What you should do =
Copy the data that follows, exactly and completely.
+--
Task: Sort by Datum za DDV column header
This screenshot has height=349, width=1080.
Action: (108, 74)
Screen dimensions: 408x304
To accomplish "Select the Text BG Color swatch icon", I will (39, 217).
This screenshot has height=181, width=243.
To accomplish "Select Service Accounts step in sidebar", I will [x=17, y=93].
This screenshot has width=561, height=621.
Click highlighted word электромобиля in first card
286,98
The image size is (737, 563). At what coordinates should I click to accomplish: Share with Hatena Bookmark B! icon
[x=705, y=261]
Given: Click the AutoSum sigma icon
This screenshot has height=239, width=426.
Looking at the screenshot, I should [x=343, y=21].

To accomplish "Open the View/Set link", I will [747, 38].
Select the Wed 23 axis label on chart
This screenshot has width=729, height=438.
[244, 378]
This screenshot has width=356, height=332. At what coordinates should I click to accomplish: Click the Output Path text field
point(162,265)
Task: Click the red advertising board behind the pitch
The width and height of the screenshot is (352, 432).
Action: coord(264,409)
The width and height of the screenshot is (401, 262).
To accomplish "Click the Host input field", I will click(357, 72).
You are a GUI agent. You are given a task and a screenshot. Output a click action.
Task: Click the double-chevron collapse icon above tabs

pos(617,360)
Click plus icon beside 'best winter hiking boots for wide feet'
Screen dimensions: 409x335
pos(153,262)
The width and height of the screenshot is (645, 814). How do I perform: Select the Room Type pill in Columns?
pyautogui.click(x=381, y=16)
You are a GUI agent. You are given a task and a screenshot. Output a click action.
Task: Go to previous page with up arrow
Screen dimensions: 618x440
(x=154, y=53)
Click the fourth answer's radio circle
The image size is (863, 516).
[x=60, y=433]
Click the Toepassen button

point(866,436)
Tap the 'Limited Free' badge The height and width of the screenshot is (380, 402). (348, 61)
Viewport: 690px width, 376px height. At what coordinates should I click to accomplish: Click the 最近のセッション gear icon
+--
Output for this task =
Task: Sort by Datum za DDV column header
This screenshot has height=349, width=1080.
Action: (108, 74)
Screen dimensions: 408x304
To accomplish "Select the Text BG Color swatch icon", I will (39, 217).
This screenshot has height=181, width=243.
To accomplish "Select Service Accounts step in sidebar", I will [x=17, y=93].
This screenshot has width=561, height=621.
Click highlighted word электромобиля in first card
286,98
The image size is (737, 563). At what coordinates should I click to accomplish: Share with Hatena Bookmark B! icon
[x=705, y=261]
Given: Click the AutoSum sigma icon
This screenshot has height=239, width=426.
Looking at the screenshot, I should [x=343, y=21].

To accomplish "Open the View/Set link", I will [747, 38].
Select the Wed 23 axis label on chart
This screenshot has width=729, height=438.
[244, 378]
This screenshot has width=356, height=332. At what coordinates should I click to accomplish: Click the Output Path text field
point(162,265)
Task: Click the red advertising board behind the pitch
The width and height of the screenshot is (352, 432).
Action: coord(264,409)
The width and height of the screenshot is (401, 262).
To accomplish "Click the Host input field", I will click(357, 72).
You are a GUI agent. You are given a task and a screenshot. Output a click action.
Task: Click the double-chevron collapse icon above tabs

pos(617,360)
Click plus icon beside 'best winter hiking boots for wide feet'
Screen dimensions: 409x335
pos(153,262)
The width and height of the screenshot is (645, 814). How do I perform: Select the Room Type pill in Columns?
pyautogui.click(x=381, y=16)
You are a GUI agent. You are given a task and a screenshot. Output a click action.
Task: Go to previous page with up arrow
Screen dimensions: 618x440
(x=154, y=53)
Click the fourth answer's radio circle
The image size is (863, 516).
[x=60, y=433]
Click the Toepassen button

point(866,436)
Tap the 'Limited Free' badge The height and width of the screenshot is (380, 402). (348, 61)
Viewport: 690px width, 376px height. At what coordinates should I click to accomplish: Click the 最近のセッション gear icon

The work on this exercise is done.